Materials provided:
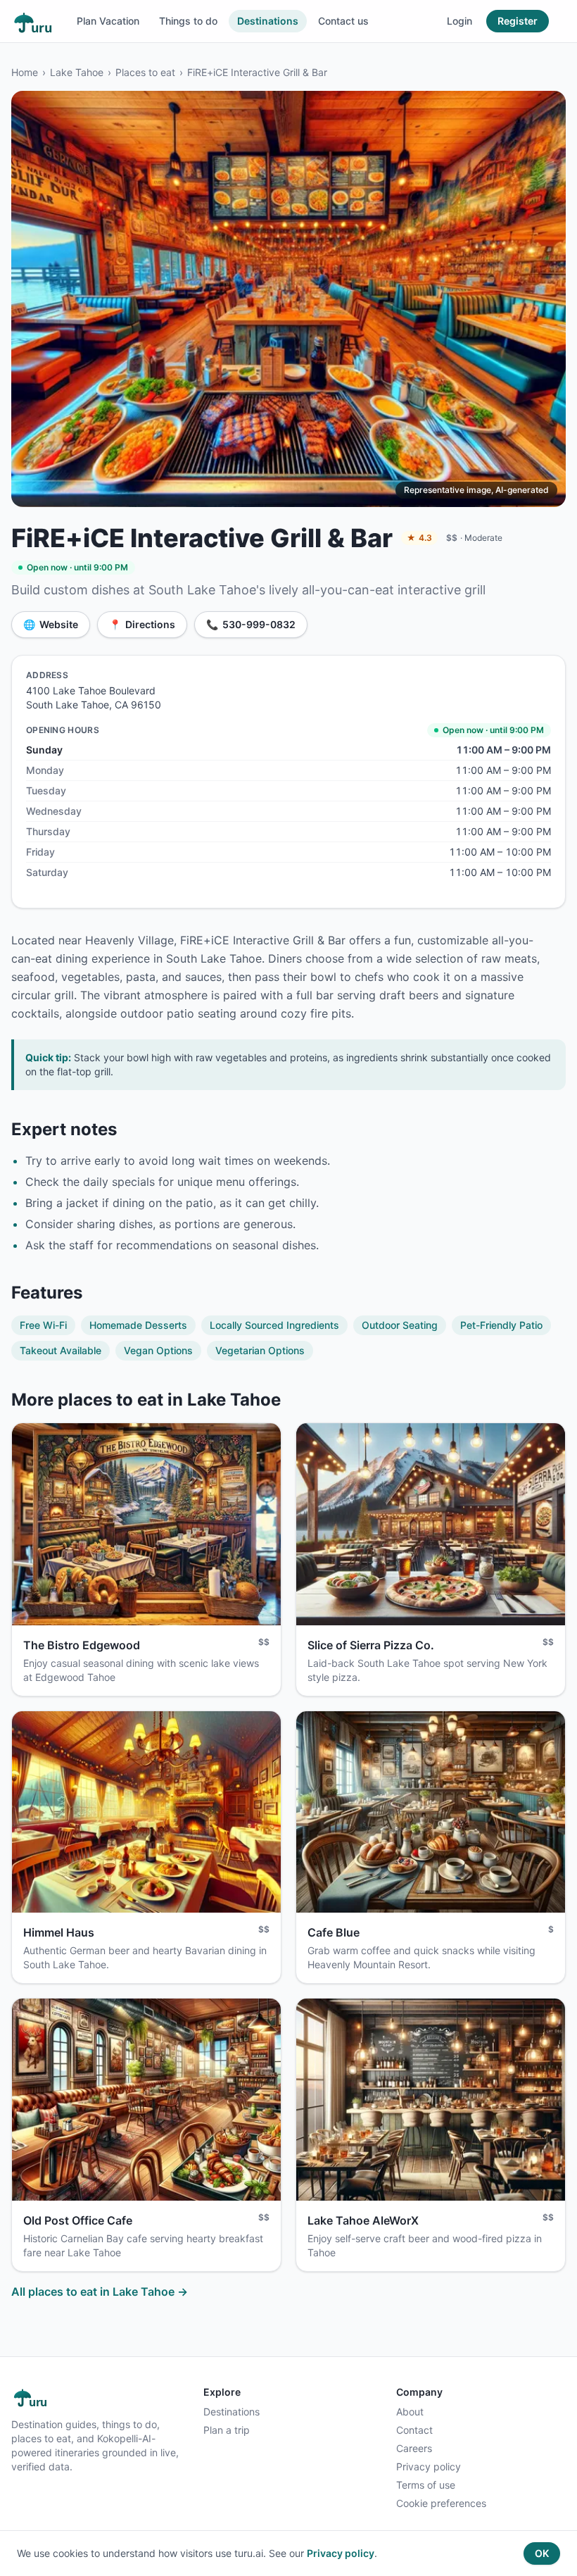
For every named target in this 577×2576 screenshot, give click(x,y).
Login (459, 21)
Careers (414, 2448)
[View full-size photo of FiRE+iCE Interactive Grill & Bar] (288, 299)
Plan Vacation (108, 21)
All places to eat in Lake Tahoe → (99, 2291)
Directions (142, 624)
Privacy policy (428, 2466)
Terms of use (425, 2485)
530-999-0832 (251, 624)
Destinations (267, 21)
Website (50, 624)
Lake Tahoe (76, 72)
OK (542, 2553)
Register (517, 21)
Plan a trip (226, 2430)
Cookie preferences (441, 2503)
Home (24, 72)
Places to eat (145, 72)
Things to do (188, 21)
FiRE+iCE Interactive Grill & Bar (257, 72)
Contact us (343, 21)
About (410, 2412)
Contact (414, 2430)
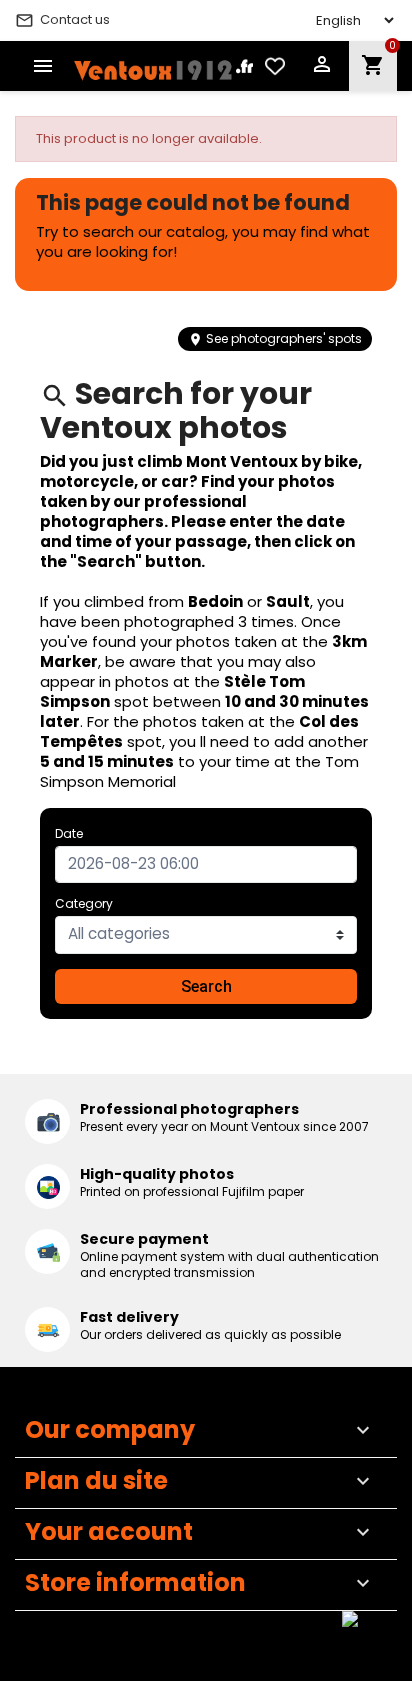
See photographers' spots (275, 338)
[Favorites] (275, 66)
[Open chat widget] (367, 1636)
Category (84, 903)
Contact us (62, 20)
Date (69, 833)
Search (206, 986)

Work task:
Each line in the listing above that contains "FiRE" should be copied.

Answer area:
[View full-size photo of FiRE+iCE Interactive Grill & Bar] (288, 299)
FiRE+iCE Interactive Grill & Bar (257, 72)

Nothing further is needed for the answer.